The latest instance of magical thinking, I’m told, is the “Lucky Girl” fad currently being promoted on TikTok and Instagram. Quoting two posters, “Everything I want and need is on its way to me right now. I am open to receive,” and “I am powerful and in control of my reality. I attract all that is good in this universe. I find myself in a state of perpetual happiness.”

Look, there’s nothing wrong, in my view of the universe (!), with optimism. But the notion that we can achieve success effortlessly, simply by thinking about it, seems dangerous to a fault. Here’s how I think it really works. Years ago, Louisa and I were staying in a small town on the Bolivian side of Lake Titicaca in South America. One evening, we walked up a low hill by the lakeside, where, on what appeared to be an altar at the top, were a dozen or so toy pick-ups and trucks and buses.

Photos: Barry Evans.

A family group was standing around the altar, murmuring what may have been prayers. Later, at the bottom of the hill, we saw them again and started chatting with them. (That is, Louisa did—her Spanish was and is way better than mine.) “We were curious about the trucks on the altar,” we said. “Did you leave them there?” “Oh no, we bring them down after blessing them,” they explained, pulling out several of the brightly-painted vehicles.” “Um, why?” we wanted to know. “Well, last year we wanted our family to have a taxi to bring in an income, so we blessed a toy taxi. Then we all worked very very hard, and last month, we were able to buy a taxi. This year, we blessed a combi (minibus). So if we work very very hard, we should have one by next year.”

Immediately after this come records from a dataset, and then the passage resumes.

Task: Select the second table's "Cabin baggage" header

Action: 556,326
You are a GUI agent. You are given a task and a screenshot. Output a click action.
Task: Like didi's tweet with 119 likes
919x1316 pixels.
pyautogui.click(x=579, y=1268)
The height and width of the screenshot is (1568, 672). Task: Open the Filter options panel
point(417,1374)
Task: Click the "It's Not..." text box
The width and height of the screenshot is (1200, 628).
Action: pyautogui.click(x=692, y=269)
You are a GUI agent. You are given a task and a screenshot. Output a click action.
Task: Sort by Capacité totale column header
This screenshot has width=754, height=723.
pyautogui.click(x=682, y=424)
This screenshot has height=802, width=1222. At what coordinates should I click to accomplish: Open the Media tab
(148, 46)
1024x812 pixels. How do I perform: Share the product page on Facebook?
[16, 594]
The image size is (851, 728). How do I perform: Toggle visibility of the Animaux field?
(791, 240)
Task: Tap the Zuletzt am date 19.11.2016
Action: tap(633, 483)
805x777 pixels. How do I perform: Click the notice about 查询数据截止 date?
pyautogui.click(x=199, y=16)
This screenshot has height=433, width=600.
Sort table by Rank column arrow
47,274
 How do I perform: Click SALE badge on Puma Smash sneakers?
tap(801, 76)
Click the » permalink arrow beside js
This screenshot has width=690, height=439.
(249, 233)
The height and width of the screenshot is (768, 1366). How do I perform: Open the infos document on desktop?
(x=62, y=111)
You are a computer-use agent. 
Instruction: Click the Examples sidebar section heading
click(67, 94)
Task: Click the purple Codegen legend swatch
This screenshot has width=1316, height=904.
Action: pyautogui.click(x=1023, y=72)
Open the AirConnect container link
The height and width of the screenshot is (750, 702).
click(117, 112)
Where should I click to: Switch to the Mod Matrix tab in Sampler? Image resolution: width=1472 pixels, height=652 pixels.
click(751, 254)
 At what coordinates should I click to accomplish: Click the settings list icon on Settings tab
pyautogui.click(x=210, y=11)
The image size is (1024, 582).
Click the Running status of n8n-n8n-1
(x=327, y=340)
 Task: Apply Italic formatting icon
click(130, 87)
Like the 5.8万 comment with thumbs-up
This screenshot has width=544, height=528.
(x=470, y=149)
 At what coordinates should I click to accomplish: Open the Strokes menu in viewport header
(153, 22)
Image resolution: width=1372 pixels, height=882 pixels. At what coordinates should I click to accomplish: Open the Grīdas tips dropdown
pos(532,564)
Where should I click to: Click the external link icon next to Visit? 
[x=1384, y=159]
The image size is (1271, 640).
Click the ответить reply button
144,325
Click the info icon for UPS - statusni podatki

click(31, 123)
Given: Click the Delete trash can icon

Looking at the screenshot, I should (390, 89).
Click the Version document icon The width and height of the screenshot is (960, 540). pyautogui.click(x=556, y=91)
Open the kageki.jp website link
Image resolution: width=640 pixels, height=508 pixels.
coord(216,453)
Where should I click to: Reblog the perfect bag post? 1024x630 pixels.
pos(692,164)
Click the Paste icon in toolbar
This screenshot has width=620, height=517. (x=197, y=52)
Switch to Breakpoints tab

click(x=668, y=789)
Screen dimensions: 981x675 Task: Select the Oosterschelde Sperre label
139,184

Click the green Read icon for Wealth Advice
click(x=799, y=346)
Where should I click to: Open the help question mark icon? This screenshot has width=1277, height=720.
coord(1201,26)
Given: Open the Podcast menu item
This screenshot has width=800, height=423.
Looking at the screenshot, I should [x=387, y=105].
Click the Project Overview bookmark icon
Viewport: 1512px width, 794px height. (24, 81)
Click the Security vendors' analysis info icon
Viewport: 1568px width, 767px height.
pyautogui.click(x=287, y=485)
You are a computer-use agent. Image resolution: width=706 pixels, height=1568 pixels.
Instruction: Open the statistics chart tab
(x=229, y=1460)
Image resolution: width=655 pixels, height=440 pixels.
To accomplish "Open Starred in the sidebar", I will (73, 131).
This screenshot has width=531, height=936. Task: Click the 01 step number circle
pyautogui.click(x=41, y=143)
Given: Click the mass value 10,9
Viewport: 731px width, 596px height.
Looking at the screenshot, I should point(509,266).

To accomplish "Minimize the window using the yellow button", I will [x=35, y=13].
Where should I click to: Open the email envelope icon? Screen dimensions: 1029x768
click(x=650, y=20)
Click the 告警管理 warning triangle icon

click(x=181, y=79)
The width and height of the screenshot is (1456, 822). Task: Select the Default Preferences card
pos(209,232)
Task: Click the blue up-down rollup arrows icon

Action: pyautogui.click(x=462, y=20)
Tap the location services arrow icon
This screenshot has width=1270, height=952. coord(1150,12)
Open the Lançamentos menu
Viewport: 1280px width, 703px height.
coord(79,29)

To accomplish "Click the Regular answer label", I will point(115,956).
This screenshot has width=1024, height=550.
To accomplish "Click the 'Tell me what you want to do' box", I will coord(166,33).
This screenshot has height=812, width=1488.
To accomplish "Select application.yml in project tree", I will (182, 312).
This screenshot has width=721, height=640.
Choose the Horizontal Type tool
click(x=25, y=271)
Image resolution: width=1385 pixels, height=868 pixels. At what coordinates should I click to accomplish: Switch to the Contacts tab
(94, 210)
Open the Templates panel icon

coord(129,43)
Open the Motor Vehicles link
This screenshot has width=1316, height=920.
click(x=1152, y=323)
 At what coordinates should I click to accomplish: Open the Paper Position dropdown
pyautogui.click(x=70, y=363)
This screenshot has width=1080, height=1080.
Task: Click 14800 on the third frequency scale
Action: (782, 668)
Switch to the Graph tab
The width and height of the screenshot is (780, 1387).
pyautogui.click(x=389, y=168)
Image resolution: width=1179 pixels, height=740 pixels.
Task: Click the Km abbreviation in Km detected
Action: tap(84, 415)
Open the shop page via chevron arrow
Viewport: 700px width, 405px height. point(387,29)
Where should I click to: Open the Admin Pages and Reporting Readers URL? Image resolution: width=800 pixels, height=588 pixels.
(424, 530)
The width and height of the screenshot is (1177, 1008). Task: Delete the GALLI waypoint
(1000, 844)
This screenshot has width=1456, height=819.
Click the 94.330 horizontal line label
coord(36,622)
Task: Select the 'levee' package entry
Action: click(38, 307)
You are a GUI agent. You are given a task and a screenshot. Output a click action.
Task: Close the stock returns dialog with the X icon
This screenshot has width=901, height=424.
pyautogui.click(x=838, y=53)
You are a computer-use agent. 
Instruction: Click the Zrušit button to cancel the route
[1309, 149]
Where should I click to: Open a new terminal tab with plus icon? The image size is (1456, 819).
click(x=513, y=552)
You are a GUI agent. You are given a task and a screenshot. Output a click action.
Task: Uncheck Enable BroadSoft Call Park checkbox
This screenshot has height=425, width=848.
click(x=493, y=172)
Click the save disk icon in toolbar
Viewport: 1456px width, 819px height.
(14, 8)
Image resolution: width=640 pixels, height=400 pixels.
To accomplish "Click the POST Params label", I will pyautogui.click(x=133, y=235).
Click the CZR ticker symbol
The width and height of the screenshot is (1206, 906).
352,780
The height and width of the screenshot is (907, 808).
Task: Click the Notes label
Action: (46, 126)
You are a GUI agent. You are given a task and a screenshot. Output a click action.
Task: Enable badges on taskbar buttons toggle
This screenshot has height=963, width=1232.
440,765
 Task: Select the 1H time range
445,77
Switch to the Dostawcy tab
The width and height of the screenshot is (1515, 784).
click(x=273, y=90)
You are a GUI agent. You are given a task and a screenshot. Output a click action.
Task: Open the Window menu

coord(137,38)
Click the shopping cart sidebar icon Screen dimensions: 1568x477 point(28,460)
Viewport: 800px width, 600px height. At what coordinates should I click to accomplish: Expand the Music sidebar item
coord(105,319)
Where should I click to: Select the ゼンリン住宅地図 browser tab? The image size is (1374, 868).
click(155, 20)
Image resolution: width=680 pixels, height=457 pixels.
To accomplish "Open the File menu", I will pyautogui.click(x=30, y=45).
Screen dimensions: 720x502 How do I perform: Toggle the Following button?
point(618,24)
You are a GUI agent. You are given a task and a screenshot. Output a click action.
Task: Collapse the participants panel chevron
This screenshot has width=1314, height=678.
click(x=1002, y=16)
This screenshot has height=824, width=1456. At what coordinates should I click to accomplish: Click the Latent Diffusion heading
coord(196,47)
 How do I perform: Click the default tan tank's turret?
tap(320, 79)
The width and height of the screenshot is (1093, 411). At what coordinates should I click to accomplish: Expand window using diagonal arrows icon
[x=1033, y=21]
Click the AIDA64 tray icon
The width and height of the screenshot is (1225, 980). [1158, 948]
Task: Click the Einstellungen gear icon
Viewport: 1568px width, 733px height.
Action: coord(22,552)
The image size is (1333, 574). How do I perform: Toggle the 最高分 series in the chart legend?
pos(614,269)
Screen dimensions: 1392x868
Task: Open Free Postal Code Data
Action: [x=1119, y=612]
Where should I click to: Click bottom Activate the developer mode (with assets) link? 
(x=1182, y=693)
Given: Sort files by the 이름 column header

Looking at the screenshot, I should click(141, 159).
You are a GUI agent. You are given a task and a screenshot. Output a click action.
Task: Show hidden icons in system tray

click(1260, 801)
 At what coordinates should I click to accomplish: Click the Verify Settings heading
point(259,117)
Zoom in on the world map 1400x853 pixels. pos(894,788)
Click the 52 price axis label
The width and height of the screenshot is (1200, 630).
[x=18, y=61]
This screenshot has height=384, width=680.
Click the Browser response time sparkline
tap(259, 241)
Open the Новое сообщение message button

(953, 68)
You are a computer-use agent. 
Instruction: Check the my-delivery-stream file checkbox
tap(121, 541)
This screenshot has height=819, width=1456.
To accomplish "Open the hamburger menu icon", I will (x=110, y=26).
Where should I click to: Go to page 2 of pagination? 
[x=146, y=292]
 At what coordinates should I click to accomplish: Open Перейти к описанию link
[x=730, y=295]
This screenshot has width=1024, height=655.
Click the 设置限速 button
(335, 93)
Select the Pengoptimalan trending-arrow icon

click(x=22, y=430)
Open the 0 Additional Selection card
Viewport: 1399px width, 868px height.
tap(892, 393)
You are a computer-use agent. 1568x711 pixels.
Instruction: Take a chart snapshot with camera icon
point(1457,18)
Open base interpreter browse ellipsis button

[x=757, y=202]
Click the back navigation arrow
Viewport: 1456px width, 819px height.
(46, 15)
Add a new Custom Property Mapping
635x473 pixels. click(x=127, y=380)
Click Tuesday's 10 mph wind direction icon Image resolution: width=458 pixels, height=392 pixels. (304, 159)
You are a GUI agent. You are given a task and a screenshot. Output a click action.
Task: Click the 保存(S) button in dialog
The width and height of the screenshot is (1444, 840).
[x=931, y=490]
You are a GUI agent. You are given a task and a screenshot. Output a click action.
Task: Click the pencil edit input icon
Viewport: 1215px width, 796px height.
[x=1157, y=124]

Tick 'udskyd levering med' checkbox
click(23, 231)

I thought of a friend who had a photo of a pony on her fridge door, and another who had a picture of a red sports car stuck to her bathroom mirror. The Bolivian family was simply doing—in three dimensions, rather than two—just what my friends did. They visualized what they wanted, then they worked very very hard. That’s how it works! You decide you want something and then, with that picture in your mind as your incentive, you work—very very hard!—to achieve it. Nothing magical about it at all.

On the other hand, if we indulge in magical thinking, we’re likely to make poor decisions by naively assuming that everything will work out in the end. According to Robert West, a psychologist at University College London (quoted in Live Science), “The danger of believing that we can achieve things just by imagining them is that it actually stops us doing the things that would make our lives, and those of other people, better.”

Put another way, it’s healthier to take responsibility for our lives, knowing that dumb luck is going to have a big say in the outcome of our actions, no matter what, than believing in some mystical power that grants our wishes because we believe it will..

That’s the trouble with aging: you see patterns repeating and start feeling that been-there-done-that syndrome. Seems every generation has its own version of magical thinking, complete with books, movies and now online videos. Me? Cynical? You bet I am.